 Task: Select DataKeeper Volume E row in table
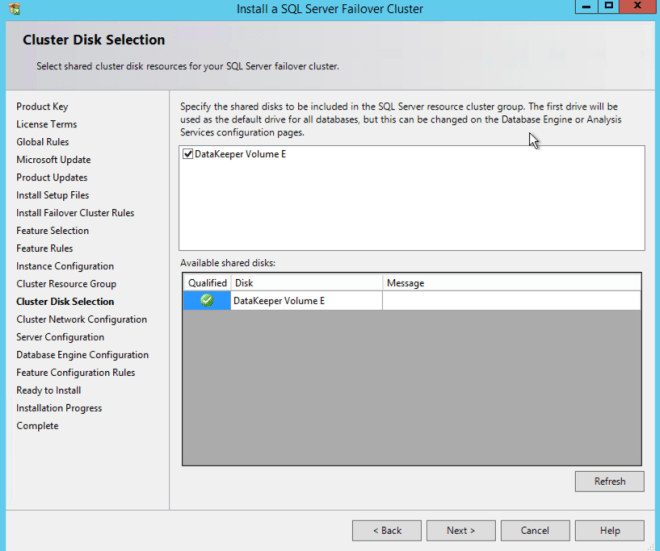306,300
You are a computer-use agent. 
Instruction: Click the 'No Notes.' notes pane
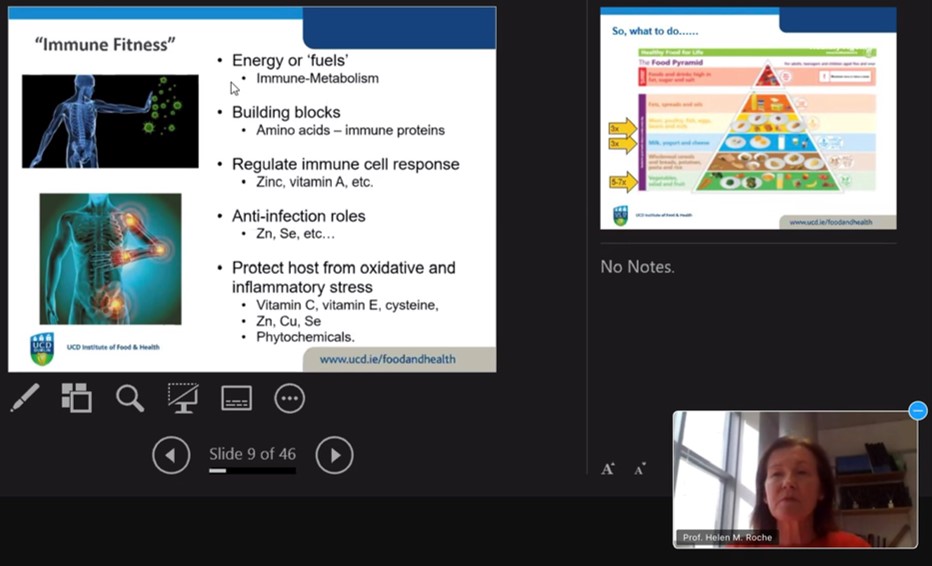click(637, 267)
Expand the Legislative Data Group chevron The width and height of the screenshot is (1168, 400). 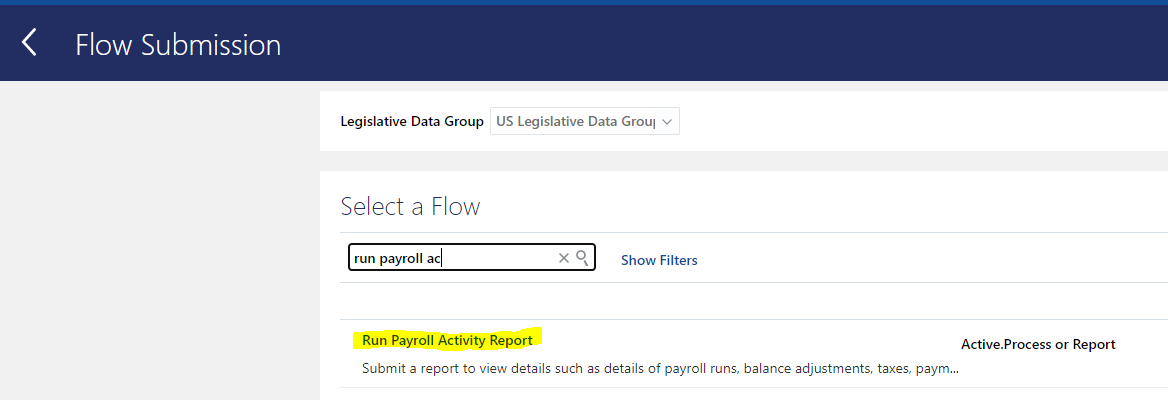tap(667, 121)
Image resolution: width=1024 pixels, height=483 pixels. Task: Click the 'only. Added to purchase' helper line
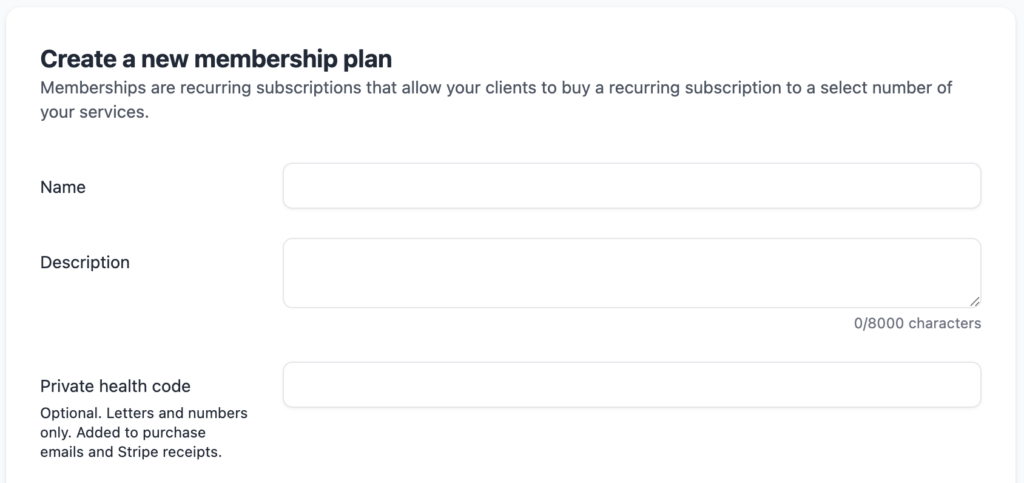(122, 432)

** WORK INSTRUCTIONS **
List each line of the records above that contains the string "Task".

** EXERCISE OUTPUT **
 Task: Select DataKeeper Volume E row in table
Image resolution: width=1024 pixels, height=483 pixels. Task: Click the 'only. Added to purchase' helper line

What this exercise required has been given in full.